“Tell Gloops meanwhile should look up Burke's Peerage find bally old nobility family whose escutcheon is double headed lion and establish with them jolly old social relations.”
‘Well?” he had continued. “Didn't you and me chuck ourselves all over the bloomin' plyce and look through the British Museum and Westminster Abbey and the Office of 'Eraldry until we'd found the nyme of that there family with the double-'eaded lion? And, after Bansi 'ad wired me particulars, didn't I establish social relytions? Didn't I go down to Sussex and visit them—two-'eaded lions and mortgage and rotten grub and all? Didn't I do everything I bloody well could? Could anybody 'ave been more cyreful than me? And now—bilked, diddled—Gawd stroike me pink! That's wot I am! Done brown!
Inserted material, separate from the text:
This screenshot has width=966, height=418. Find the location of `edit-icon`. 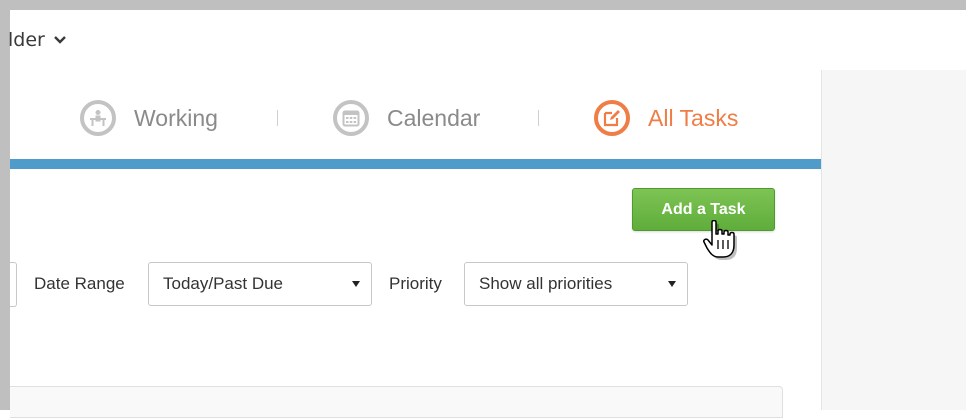

edit-icon is located at coordinates (612, 118).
Like a snut-nosed brat with the whoopin' cough and two left feet!”
Then he happened to glance at the newspaper headline, uttered the mysterious “Cricky!” laughed uproariously, and turned to the sandy-haired gentleman who was just about to decide that his employer had lost his reason.
“Don't you see?” he said. “Ain't Tollemache a son of that there two-'eaded lion family as much as 'Ector? And, with good old Sam Lewis puttin' on the thumb screws, ain't 'e every bit as down and out as 'Ector—Gawd bless 'em both? And 'e ain't as proud as 'Ector and I'll 'ave 'im eat out o' my 'and in no time. Mebbe it's even better, 'im bein' the older son. I ain't a religious man, 'avin' been too busy all my life and my people 'avin' been chapel folk, but I call this bloomin' providential!”